▸ EXERCISE MATERIAL
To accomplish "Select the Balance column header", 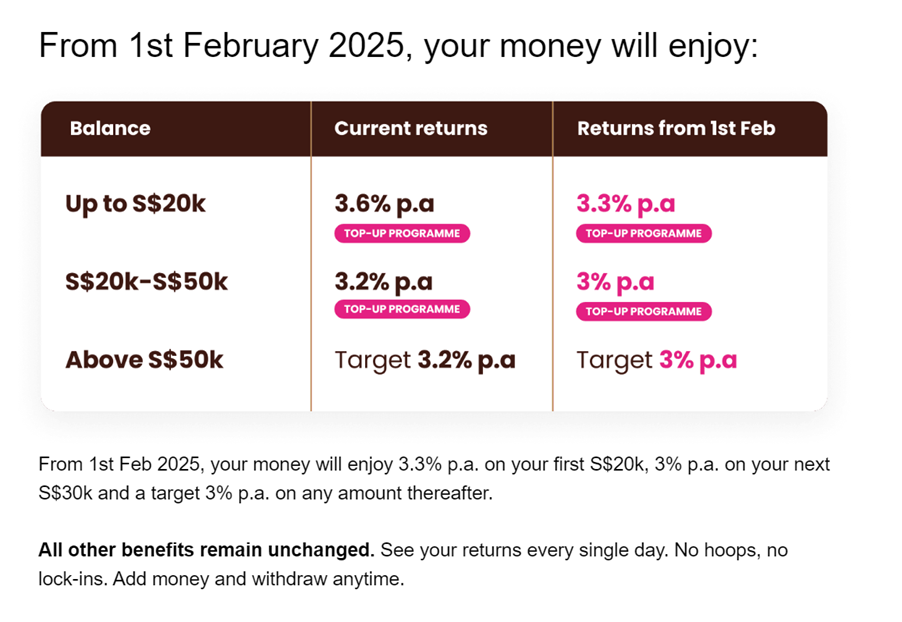I will (x=110, y=128).
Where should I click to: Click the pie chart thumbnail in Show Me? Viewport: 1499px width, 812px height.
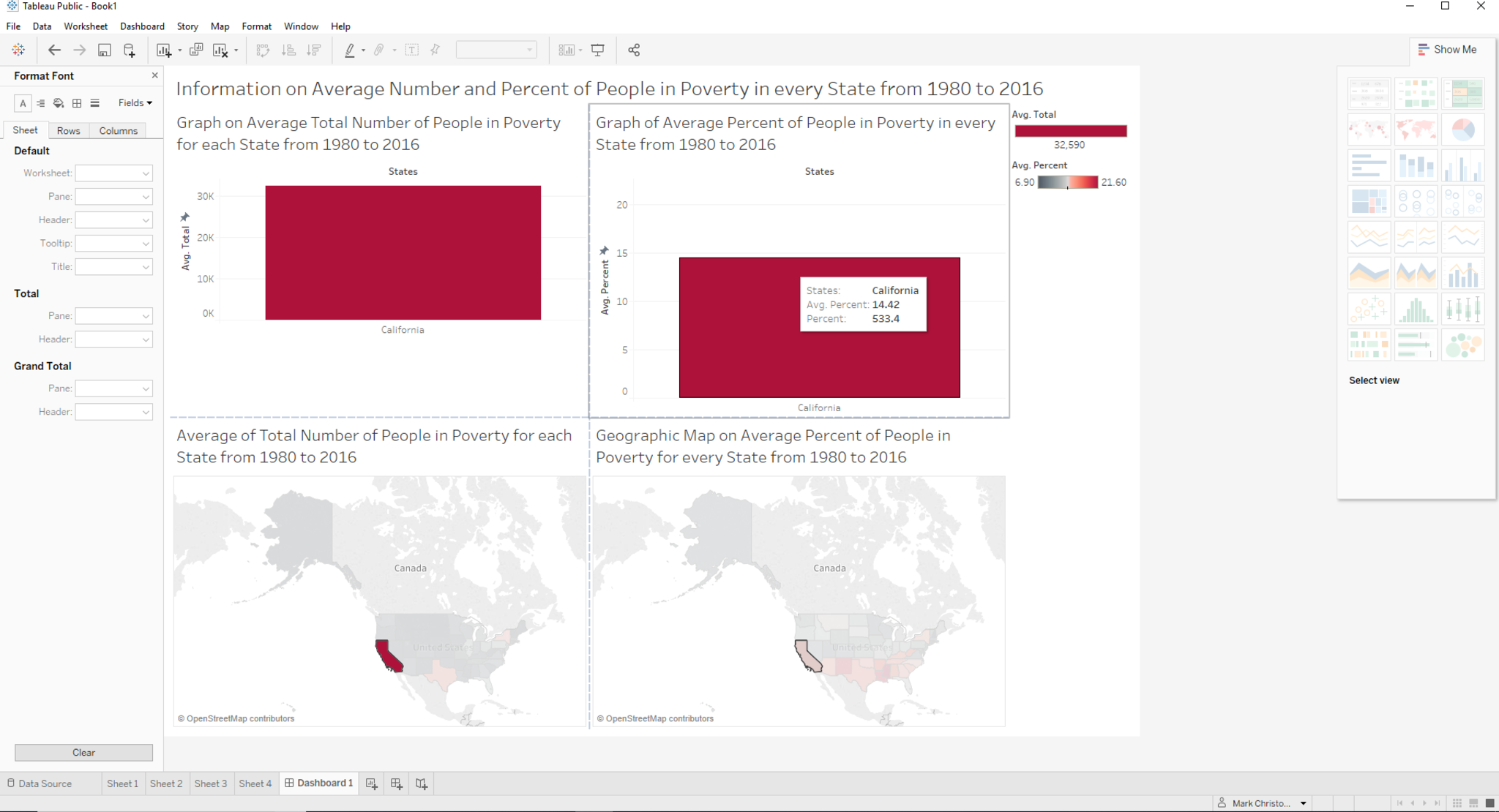1462,130
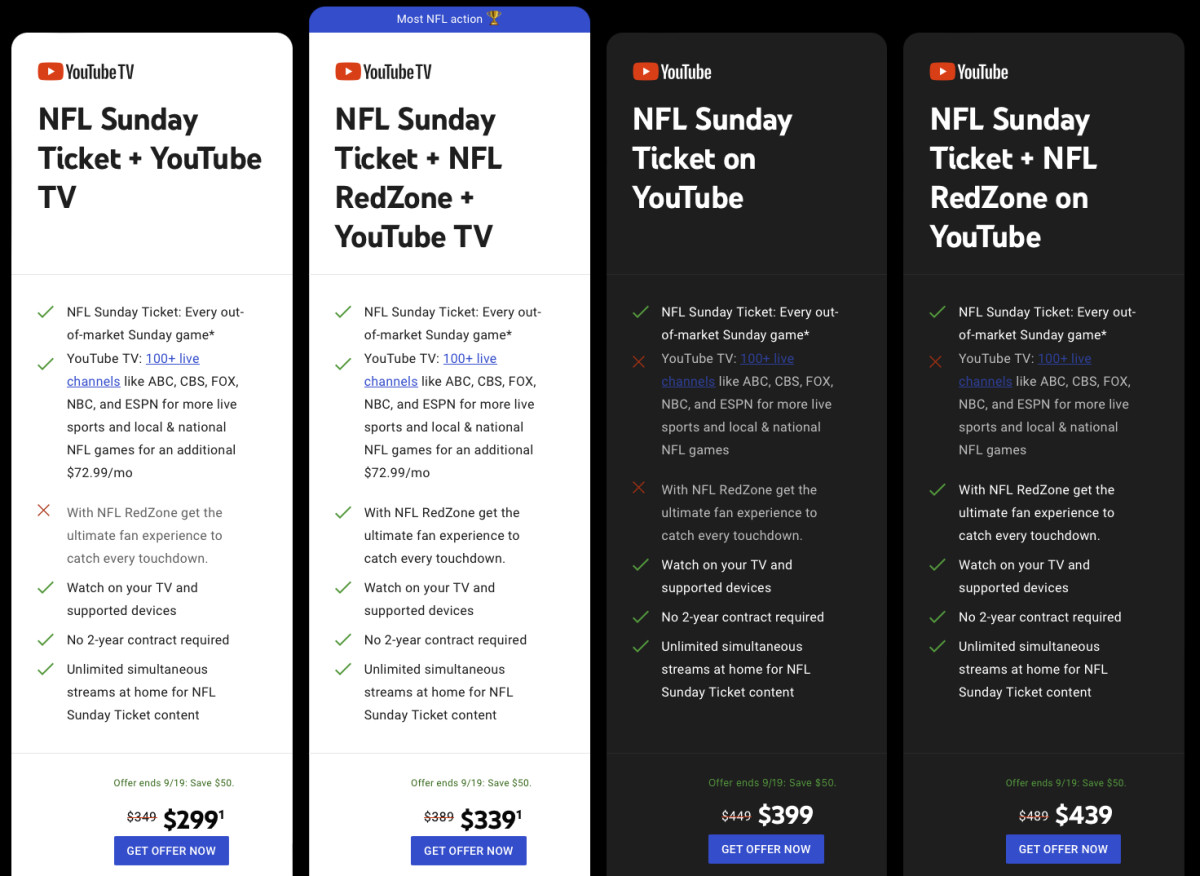
Task: Click the green checkmark beside NFL Sunday Ticket on second card
Action: [341, 311]
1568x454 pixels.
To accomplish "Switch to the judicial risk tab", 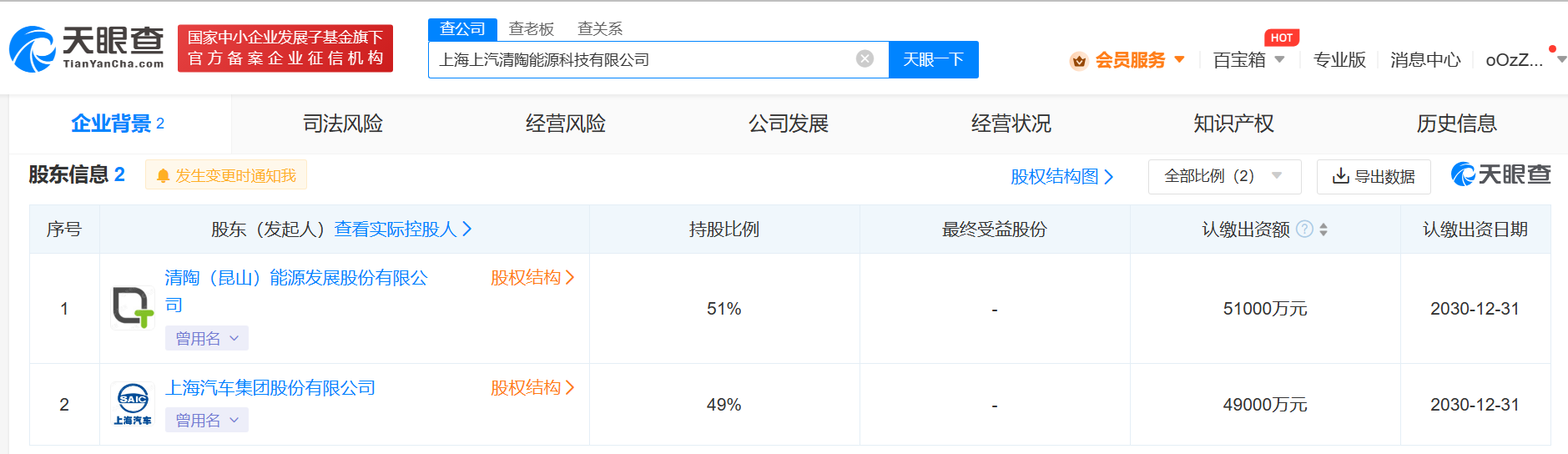I will pos(342,124).
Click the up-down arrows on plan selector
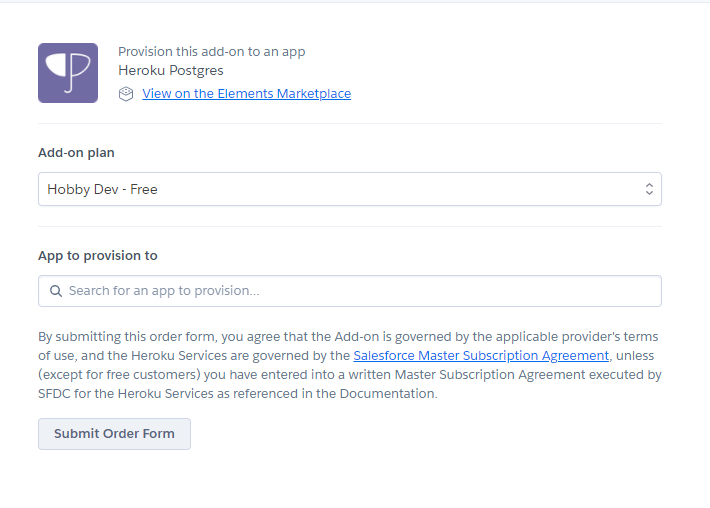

▸ WRITTEN TASK
Count the lines in the entries above that contain the string "Click", with case counting. Reply with the number only.

▸ SOLUTION TO THIS EXERCISE
3